Copy out every line of the data that has the word "will" somewhere in it.

> **Materials provided**:
+ + + + + + +

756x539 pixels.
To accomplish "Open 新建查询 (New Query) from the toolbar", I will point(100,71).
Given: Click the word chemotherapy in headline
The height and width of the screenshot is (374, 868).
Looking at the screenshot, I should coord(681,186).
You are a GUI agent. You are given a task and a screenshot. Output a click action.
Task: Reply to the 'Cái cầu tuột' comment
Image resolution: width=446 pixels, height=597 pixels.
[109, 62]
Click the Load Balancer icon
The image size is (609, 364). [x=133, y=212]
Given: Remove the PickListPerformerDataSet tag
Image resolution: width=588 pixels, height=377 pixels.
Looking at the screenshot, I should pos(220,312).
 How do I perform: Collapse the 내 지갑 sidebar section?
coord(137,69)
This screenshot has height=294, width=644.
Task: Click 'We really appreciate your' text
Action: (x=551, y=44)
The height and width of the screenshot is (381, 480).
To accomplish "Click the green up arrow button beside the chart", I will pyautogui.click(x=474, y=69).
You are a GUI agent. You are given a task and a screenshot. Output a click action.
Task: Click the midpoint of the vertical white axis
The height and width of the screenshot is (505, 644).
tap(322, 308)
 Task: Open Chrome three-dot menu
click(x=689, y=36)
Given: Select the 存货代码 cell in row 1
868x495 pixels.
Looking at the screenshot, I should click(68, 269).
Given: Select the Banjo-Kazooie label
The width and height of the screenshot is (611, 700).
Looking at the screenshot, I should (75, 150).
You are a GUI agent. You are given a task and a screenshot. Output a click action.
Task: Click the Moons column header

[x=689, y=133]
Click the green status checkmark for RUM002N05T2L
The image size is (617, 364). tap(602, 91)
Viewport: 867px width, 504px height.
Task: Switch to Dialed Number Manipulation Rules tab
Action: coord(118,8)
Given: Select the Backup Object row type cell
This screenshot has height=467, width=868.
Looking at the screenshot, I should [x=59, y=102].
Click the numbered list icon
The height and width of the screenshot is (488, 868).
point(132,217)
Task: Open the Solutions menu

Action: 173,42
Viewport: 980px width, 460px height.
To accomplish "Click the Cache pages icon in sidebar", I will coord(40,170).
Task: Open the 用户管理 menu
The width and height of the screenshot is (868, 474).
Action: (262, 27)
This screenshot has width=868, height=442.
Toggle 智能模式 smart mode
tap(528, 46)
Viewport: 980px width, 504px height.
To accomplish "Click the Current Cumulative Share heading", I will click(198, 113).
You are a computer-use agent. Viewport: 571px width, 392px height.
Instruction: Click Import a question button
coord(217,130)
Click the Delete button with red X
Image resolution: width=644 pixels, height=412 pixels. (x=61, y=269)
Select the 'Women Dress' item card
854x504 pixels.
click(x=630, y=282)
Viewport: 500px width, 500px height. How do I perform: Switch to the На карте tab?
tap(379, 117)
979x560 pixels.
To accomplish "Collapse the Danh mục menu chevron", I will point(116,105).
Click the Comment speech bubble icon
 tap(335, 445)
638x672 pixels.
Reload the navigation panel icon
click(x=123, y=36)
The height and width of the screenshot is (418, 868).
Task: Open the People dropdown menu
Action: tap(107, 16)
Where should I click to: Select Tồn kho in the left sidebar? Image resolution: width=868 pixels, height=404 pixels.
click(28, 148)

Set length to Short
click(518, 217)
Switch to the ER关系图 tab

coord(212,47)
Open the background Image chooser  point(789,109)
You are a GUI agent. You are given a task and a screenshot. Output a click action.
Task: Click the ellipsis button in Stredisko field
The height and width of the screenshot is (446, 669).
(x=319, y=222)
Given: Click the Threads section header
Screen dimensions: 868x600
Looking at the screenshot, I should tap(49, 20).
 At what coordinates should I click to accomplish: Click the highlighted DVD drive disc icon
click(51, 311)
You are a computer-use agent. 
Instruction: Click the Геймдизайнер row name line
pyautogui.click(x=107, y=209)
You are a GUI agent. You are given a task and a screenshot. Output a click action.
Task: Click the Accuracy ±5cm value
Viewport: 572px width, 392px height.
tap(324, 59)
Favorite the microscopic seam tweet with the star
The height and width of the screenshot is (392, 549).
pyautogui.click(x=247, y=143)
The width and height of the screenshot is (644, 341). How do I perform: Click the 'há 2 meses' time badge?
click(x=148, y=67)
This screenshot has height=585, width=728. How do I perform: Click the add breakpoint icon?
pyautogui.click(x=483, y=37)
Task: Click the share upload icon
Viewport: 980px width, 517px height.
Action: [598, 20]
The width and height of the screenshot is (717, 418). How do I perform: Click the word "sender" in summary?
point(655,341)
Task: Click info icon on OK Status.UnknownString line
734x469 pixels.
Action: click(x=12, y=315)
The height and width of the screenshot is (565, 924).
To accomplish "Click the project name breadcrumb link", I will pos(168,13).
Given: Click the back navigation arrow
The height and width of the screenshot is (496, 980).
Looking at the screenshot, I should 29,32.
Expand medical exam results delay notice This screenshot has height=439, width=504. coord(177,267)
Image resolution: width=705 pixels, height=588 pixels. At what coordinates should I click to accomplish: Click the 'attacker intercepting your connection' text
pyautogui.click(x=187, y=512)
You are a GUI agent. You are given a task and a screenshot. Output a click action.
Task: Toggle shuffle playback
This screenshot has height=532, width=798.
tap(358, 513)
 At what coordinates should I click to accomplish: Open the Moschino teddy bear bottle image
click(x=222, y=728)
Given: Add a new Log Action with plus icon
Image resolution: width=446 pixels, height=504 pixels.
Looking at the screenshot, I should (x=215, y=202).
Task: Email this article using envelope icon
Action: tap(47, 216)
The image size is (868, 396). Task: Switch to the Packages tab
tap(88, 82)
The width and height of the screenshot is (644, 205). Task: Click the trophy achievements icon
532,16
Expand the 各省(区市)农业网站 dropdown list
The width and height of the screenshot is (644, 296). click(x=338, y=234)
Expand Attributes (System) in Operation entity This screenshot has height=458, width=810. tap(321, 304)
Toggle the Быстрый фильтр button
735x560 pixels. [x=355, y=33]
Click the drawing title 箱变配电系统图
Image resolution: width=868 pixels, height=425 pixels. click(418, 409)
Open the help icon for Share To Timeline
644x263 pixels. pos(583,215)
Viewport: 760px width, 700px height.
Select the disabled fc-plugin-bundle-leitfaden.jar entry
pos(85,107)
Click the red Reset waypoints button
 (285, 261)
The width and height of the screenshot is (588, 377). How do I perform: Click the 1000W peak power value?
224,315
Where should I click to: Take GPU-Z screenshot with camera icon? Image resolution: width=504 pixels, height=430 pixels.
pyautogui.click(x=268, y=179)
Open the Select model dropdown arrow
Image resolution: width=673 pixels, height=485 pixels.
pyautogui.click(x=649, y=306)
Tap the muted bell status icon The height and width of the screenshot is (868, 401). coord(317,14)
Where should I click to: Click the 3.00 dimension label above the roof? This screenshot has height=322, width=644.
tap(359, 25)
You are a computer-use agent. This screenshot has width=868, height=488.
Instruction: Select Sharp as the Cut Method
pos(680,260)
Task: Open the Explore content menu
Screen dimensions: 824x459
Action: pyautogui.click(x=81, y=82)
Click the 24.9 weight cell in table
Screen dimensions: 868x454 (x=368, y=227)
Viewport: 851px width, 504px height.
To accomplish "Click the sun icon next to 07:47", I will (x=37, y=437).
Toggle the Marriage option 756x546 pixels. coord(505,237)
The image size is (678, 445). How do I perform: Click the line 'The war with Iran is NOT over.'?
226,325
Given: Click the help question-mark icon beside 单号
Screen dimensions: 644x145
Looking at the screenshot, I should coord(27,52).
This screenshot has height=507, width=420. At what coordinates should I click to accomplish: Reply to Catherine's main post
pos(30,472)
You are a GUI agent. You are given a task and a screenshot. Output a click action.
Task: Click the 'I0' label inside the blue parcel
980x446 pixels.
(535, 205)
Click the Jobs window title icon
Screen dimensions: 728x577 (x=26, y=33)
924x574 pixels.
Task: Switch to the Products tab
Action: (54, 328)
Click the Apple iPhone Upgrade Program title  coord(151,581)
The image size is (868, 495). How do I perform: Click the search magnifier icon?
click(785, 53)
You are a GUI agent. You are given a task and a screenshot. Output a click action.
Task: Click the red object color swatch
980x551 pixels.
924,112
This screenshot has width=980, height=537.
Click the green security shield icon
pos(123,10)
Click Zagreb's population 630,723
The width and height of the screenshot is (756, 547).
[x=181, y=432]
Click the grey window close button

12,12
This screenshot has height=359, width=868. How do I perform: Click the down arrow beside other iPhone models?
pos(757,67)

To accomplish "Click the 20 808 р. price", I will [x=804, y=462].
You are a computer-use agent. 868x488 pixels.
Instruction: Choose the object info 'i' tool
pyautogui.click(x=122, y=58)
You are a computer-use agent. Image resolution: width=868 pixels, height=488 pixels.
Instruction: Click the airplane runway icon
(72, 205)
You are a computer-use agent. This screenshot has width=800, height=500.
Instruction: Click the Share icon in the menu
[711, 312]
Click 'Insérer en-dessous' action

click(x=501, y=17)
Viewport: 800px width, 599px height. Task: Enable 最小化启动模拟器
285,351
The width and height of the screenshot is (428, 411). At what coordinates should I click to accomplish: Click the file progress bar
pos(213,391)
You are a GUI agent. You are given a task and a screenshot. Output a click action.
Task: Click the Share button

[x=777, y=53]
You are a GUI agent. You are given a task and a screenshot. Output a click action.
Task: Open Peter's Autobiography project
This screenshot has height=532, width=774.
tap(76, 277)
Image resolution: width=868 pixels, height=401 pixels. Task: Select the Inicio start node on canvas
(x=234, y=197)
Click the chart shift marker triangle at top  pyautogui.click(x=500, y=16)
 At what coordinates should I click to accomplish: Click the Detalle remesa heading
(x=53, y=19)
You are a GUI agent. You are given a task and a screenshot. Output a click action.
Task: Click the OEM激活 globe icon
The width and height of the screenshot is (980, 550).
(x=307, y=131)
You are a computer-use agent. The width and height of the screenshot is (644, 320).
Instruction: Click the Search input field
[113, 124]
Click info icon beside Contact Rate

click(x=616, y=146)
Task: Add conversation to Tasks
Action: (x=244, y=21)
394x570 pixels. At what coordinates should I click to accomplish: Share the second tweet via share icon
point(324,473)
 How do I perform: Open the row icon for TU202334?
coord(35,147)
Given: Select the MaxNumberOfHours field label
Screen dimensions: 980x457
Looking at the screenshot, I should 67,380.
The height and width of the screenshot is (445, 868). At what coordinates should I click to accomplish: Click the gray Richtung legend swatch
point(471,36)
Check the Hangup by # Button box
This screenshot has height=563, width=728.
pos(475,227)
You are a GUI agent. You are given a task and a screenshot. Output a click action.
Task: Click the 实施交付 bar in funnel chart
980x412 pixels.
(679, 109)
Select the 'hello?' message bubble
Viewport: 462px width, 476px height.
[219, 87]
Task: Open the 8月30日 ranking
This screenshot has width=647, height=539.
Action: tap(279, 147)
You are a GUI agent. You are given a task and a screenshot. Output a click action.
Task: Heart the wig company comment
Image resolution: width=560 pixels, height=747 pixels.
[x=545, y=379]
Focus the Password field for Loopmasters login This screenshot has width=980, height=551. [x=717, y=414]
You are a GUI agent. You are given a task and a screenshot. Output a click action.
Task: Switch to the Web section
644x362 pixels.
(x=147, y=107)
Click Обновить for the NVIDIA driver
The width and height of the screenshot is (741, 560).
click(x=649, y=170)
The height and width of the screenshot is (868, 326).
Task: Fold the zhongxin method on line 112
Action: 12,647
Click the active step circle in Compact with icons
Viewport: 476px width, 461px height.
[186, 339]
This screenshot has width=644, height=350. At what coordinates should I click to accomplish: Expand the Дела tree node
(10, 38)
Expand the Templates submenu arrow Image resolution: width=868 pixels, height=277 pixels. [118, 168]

+ + + + + + +

> **Solution to this exercise**:
To accomplish "Open 新建查询 (New Query) from the toolbar", I will point(100,71).
To accomplish "Click the green up arrow button beside the chart", I will pyautogui.click(x=474, y=69).
To accomplish "Click the Cache pages icon in sidebar", I will coord(40,170).
To accomplish "Click the Current Cumulative Share heading", I will click(198, 113).
To accomplish "Collapse the Danh mục menu chevron", I will point(116,105).
To accomplish "Click the project name breadcrumb link", I will pos(168,13).
To accomplish "Click the sun icon next to 07:47", I will (x=37, y=437).
To accomplish "Click the 20 808 р. price", I will [x=804, y=462].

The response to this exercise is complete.